Similarly, we’ll see the installation of furniture that bridges the gap between home and work, stemming from a flexible attitude towards workspaces, that positions the comfort and wellbeing of employees at the centre.

Designing for the future pioneers

As the office becomes a destination to facilitate learning and development, the workplace should look to recent movements in the leading learning faculties around the world. At forward-thinking universities such as in Sheffield, teaching is slowly moving away from the sort that takes place in lecture halls that demands students to follow a PowerPoint presentation. Instead, open-plan, flexible and evolving learning environments are taking shape that encourage engagement and mutual learning. At world-leading performing arts school LMA, we adapted our knowledge of the elements required to deliver a successful workplace to craft an environment for students to learn their arts and follow their passions.
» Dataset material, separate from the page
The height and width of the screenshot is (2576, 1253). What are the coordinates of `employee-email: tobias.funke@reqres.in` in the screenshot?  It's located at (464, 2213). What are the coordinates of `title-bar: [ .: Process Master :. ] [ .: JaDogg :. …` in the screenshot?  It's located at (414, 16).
To support this style of teaching, it’s important to use a range of comfort-based, relaxed furnishings such as sofas, beanbags and high-seating scrum stations. As students using these spaces graduate from university and enter the world of work, they will be accustomed to the practice of thriving in coffee shops and casual settings and will be receptive to this type of office environment. Of course, it’s also important to provide robust seating and workstations, to support posture and different styles of working. This was another important factor outlined by our Office of the Future report which revealed that 73% of respondents value comfortable seating in the workplace. But, by providing a range of seating environments, workspaces can cater for flexibility and a change of scenery.

Active workplaces

With a renewed awareness in the need to look after our health, workplaces are set to encourage the pursuit of physical activity. We went for walks during lockdown and witnessed first-hand the marked benefits this had on our physical and mental wellbeing and enjoyed exercising in lieu of commuting. We know that exercise exposes our brain to more oxygen, which helps to foster creative thinking and improved energy levels and  helps us to be more productive.

Whether it’s a workplace that can transform meeting rooms into a yoga studio or terrace spaces, a workplace that provides shower and bike-storage facilities, or a workplace with sit-stand desks, design should reflect and encourage physical movement. Designing a floorplan which allows occupants to navigate around the office to create their own desire paths is key to elevating physical and mental wellbeing in the office.
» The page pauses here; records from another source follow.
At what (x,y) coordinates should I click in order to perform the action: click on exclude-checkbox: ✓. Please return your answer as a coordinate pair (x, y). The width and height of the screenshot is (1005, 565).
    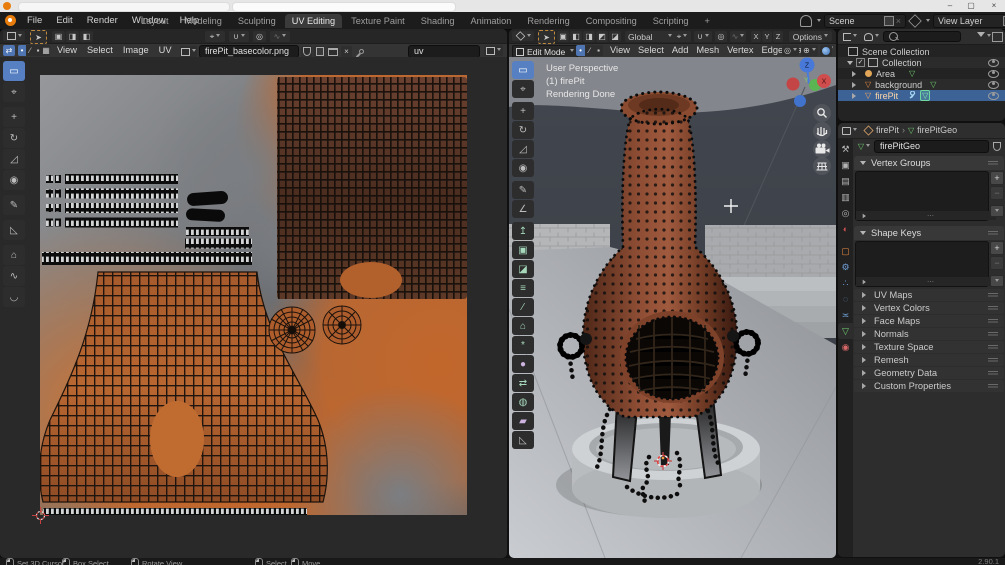
    Looking at the image, I should click on (860, 62).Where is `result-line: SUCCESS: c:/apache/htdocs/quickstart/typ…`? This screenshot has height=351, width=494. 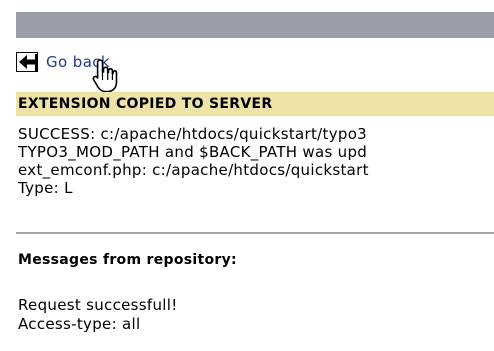
result-line: SUCCESS: c:/apache/htdocs/quickstart/typ… is located at coordinates (193, 134).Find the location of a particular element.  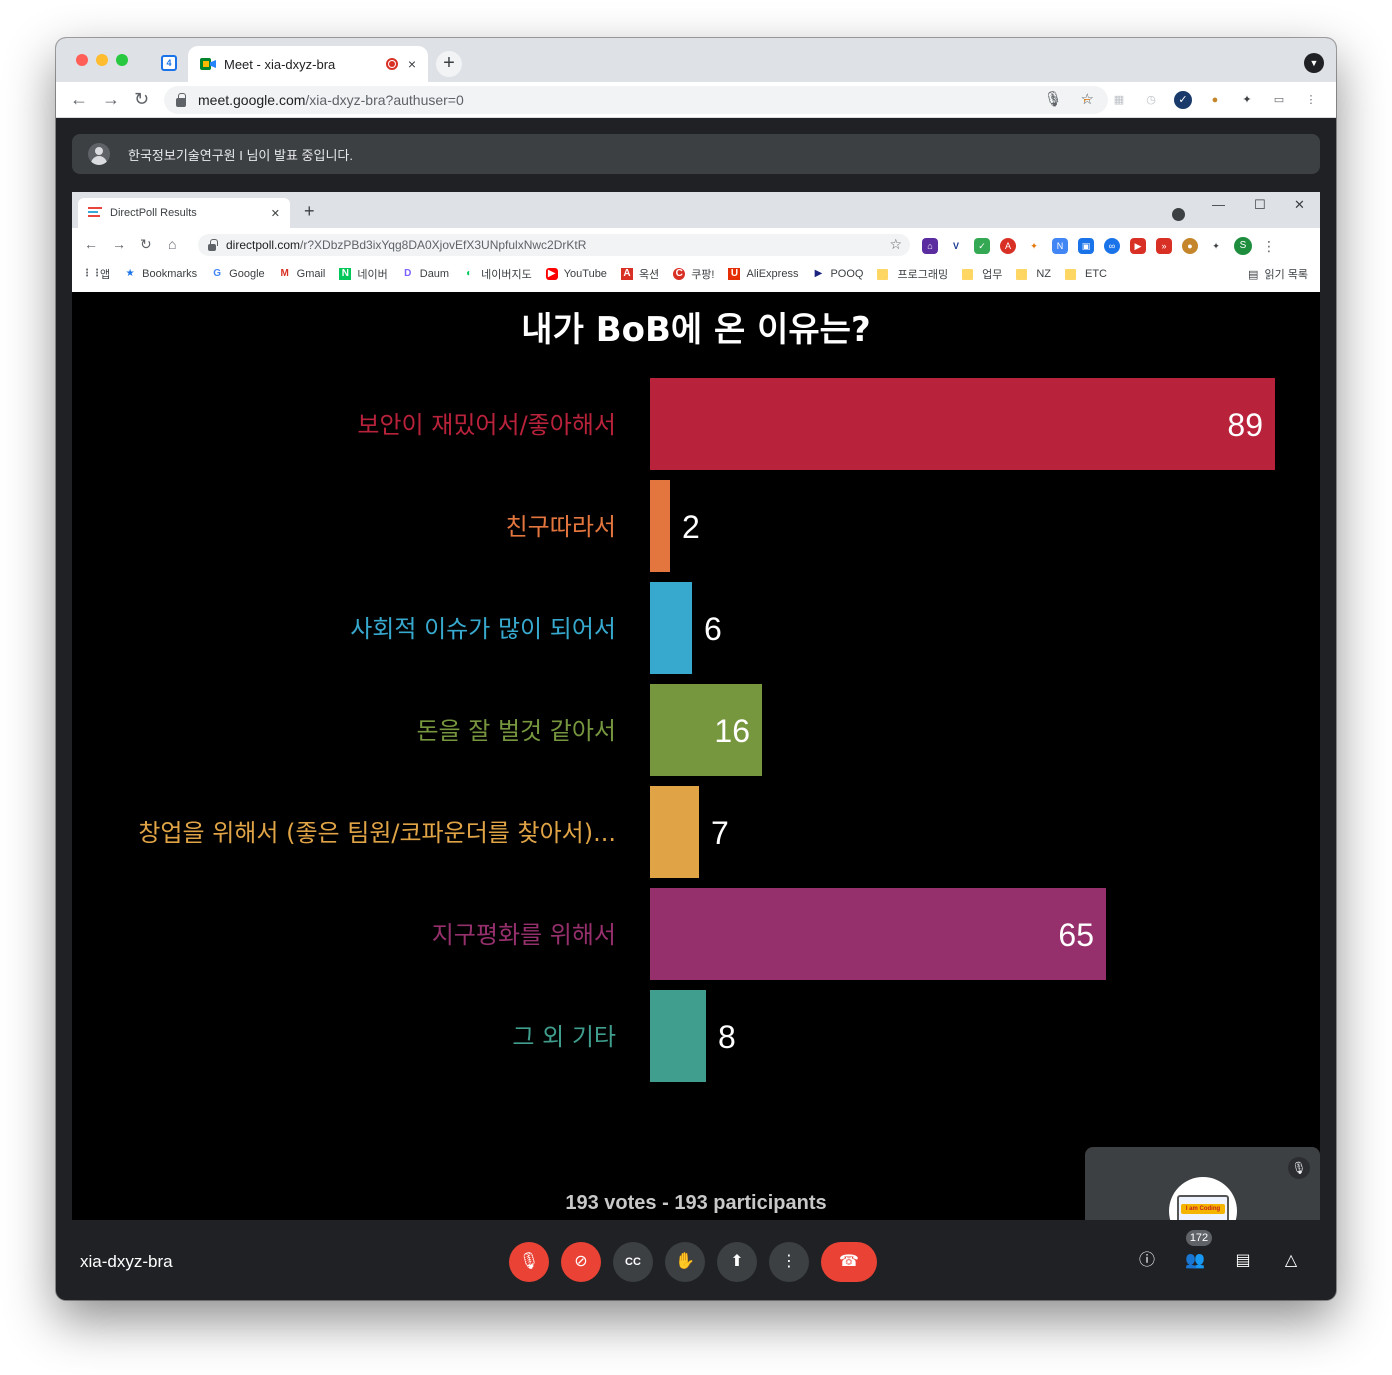

star-icon: ★ is located at coordinates (130, 274).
In summary, the workplace we’ll find ourselves in will neither champion the home nor the office as we knew it. Combining the two, offices will be designed in a way that takes the aspects that we enjoy from both, to create a harmonious surrounding that caters for work and play for colleagues and clients of every personality type. Importantly, we as individuals in society have had more control and more autonomy over our respective working environments than ever before and employers will need to take these learnings into consideration in order to create a workplace that supports and elevates wellbeing and productivity.